## What you need to do
Copy each line of the data below with the word "Given".

Start of Task inputs

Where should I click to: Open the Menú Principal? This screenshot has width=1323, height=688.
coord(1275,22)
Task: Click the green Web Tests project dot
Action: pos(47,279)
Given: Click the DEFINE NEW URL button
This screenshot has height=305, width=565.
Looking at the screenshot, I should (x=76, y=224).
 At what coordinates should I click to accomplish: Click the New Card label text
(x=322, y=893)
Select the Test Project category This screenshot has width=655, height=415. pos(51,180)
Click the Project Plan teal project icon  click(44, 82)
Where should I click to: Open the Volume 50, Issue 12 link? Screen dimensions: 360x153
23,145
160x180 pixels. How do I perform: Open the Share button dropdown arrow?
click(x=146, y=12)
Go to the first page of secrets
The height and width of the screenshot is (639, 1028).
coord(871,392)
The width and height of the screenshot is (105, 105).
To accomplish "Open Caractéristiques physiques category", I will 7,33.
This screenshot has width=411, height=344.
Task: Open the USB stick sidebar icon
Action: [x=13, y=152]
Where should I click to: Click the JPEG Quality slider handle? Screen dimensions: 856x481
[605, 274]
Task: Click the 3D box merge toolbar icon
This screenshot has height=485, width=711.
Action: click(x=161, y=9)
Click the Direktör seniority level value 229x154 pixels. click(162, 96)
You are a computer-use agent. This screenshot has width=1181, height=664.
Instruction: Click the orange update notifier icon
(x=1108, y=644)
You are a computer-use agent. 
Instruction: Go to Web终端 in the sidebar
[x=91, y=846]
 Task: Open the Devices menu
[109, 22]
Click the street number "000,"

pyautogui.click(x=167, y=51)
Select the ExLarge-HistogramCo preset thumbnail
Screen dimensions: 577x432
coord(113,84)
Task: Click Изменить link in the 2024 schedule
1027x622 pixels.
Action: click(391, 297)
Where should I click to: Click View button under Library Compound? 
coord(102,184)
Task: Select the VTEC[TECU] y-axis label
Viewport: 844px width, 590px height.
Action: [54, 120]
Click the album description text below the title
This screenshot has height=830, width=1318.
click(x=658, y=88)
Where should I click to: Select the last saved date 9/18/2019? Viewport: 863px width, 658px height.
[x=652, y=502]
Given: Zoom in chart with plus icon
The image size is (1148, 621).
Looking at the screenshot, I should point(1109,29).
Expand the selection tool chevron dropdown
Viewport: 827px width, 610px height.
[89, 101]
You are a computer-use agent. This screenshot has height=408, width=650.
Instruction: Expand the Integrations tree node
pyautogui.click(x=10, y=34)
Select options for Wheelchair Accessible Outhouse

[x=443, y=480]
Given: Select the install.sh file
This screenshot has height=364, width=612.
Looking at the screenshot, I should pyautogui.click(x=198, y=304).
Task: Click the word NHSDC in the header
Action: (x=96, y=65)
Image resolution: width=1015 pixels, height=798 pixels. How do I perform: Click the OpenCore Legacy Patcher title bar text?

End of Task inputs

## Answer box
Given: Click the DEFINE NEW URL button
Given: Zoom in chart with plus icon
Given: Select the install.sh file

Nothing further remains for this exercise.